TASK DESCRIPTION: Starting at the line that contains "Locate an element" and ending with the line that contains "main-title: SAM PR", lay out the data as a JSON list of strings with one string per line, leaving out blank lines.

RECORDS SUPPLIED:
===

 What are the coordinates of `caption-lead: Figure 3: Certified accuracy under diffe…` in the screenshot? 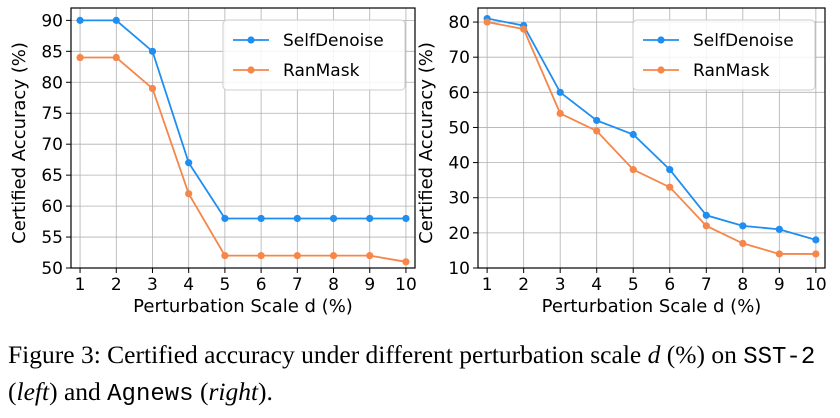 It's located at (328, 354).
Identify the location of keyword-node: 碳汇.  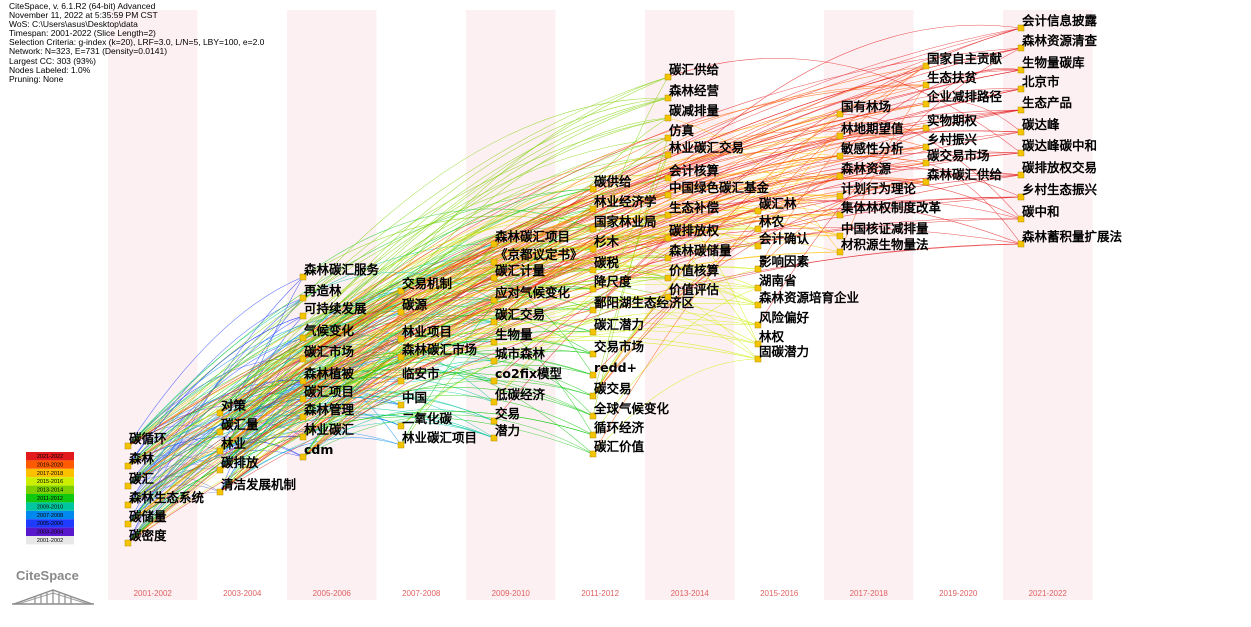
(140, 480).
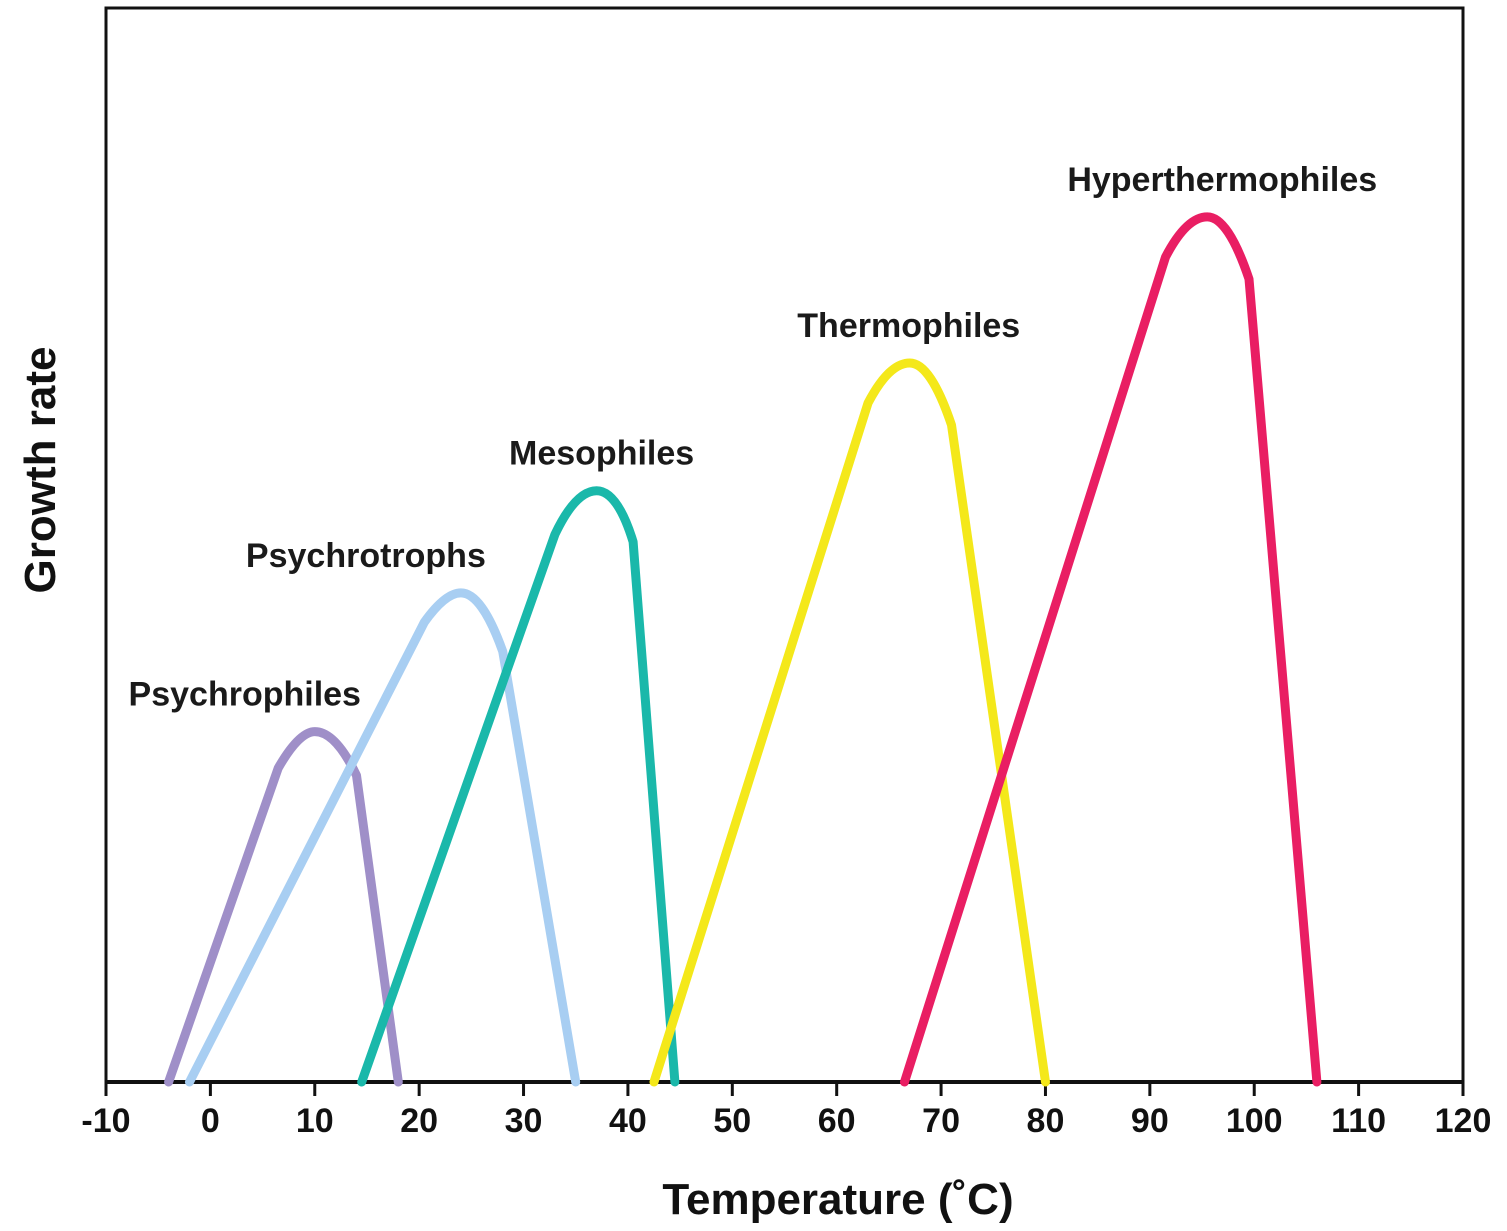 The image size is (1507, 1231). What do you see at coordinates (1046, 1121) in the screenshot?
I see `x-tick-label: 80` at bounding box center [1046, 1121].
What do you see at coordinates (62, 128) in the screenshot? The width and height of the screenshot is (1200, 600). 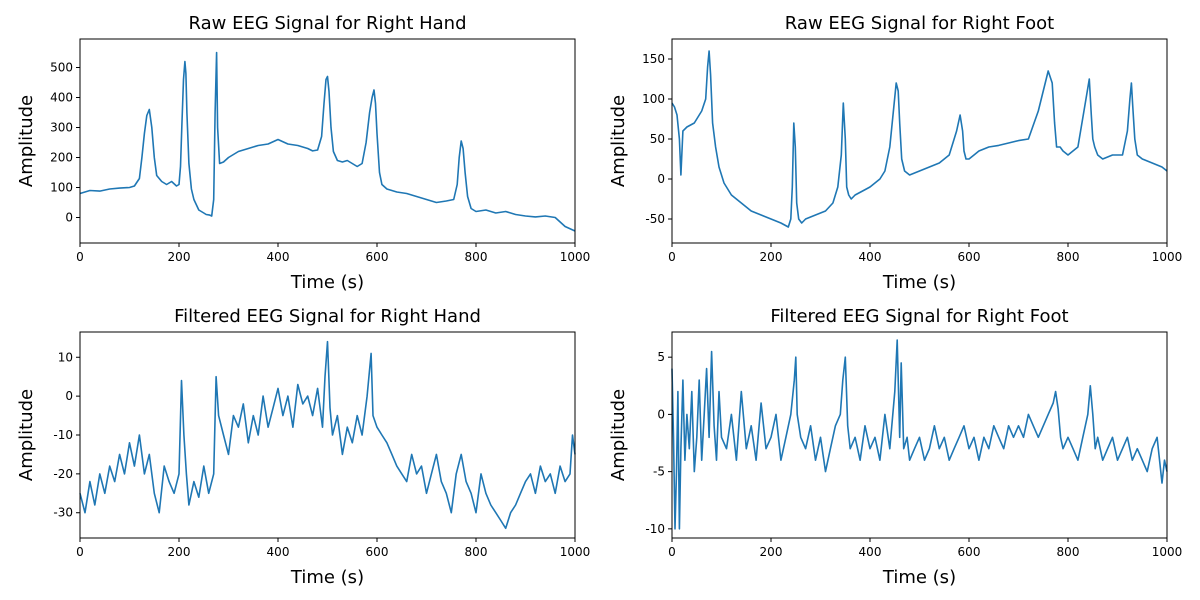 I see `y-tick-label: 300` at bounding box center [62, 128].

===

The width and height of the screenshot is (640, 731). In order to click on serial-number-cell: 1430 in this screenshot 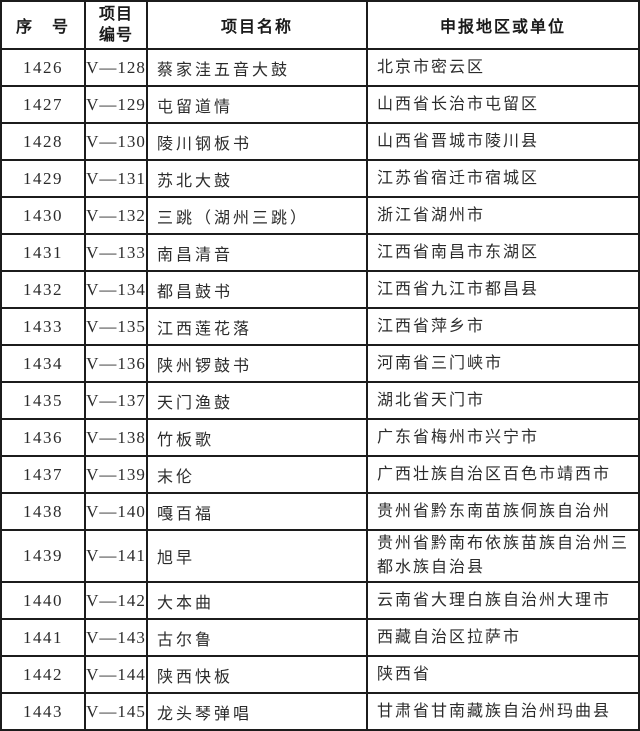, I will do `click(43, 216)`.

===

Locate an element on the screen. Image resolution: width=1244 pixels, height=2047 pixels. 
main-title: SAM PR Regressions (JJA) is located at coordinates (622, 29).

===

ANSWER TO THE EXERCISE:
[
  "Locate an element on the screen. Image resolution: width=1244 pixels, height=2047 pixels. ",
  "main-title: SAM PR Regressions (JJA) is located at coordinates (622, 29)."
]